(Records from a dataset)
·····

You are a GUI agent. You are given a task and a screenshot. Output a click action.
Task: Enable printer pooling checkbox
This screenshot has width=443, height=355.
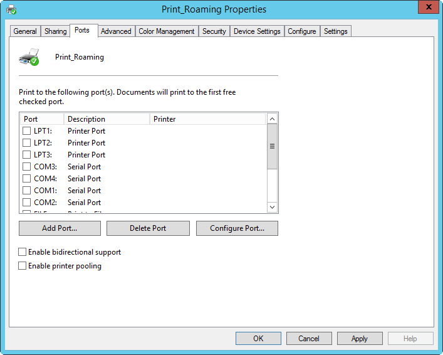[x=23, y=266]
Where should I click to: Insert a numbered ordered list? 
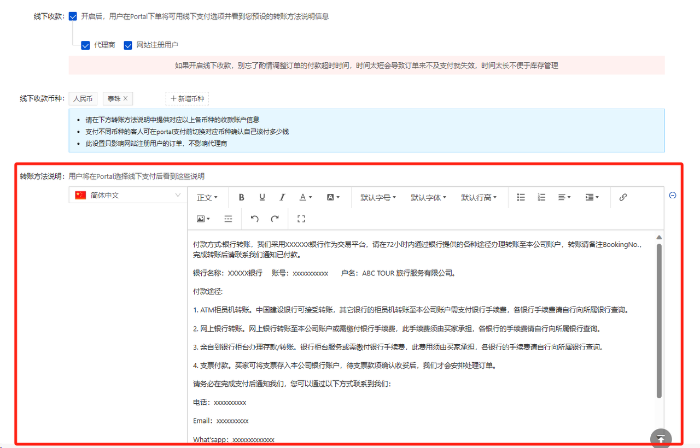click(541, 198)
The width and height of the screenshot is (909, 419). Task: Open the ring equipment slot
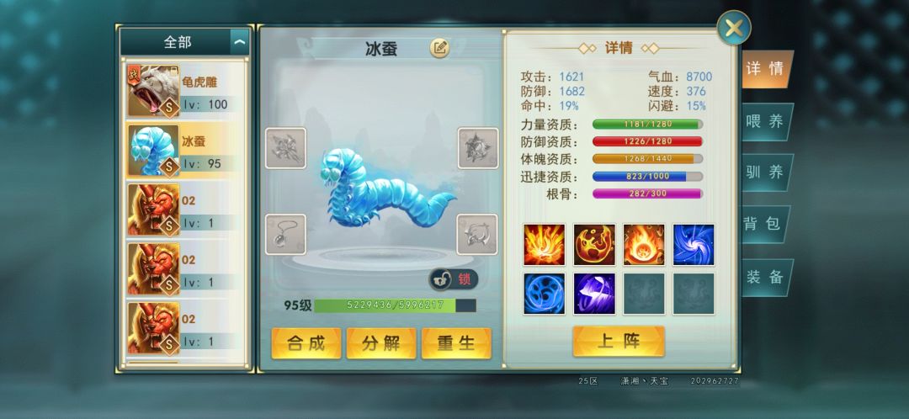[477, 234]
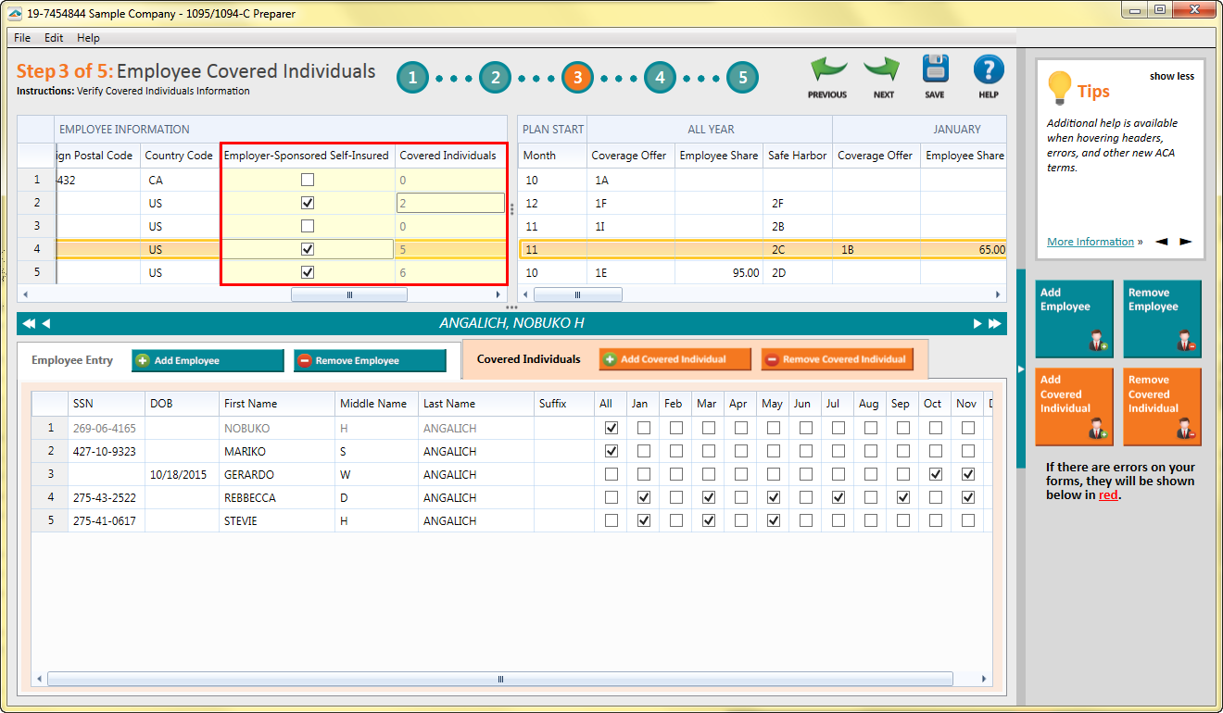
Task: Open the More Information link
Action: click(1090, 242)

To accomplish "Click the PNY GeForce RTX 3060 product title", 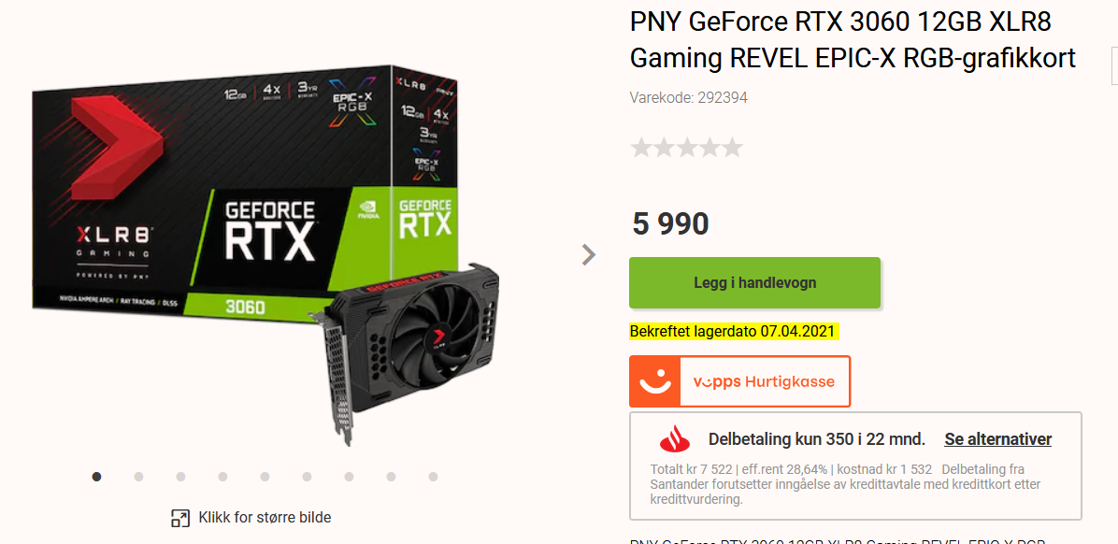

·····

**Problem to solve**
Omit the pictures. Output every record above word for word.

**Expected answer**
You are a GUI agent. You are given a task and a screenshot. Output a click action.
Task: Enable printer pooling checkbox
This screenshot has width=443, height=355.
[x=23, y=266]
Where should I click to: Insert a numbered ordered list? 
click(541, 198)
The width and height of the screenshot is (909, 419). Task: Open the ring equipment slot
[477, 234]
Task: Open the More Information link
Action: click(1090, 242)

To accomplish "Click the PNY GeForce RTX 3060 product title", 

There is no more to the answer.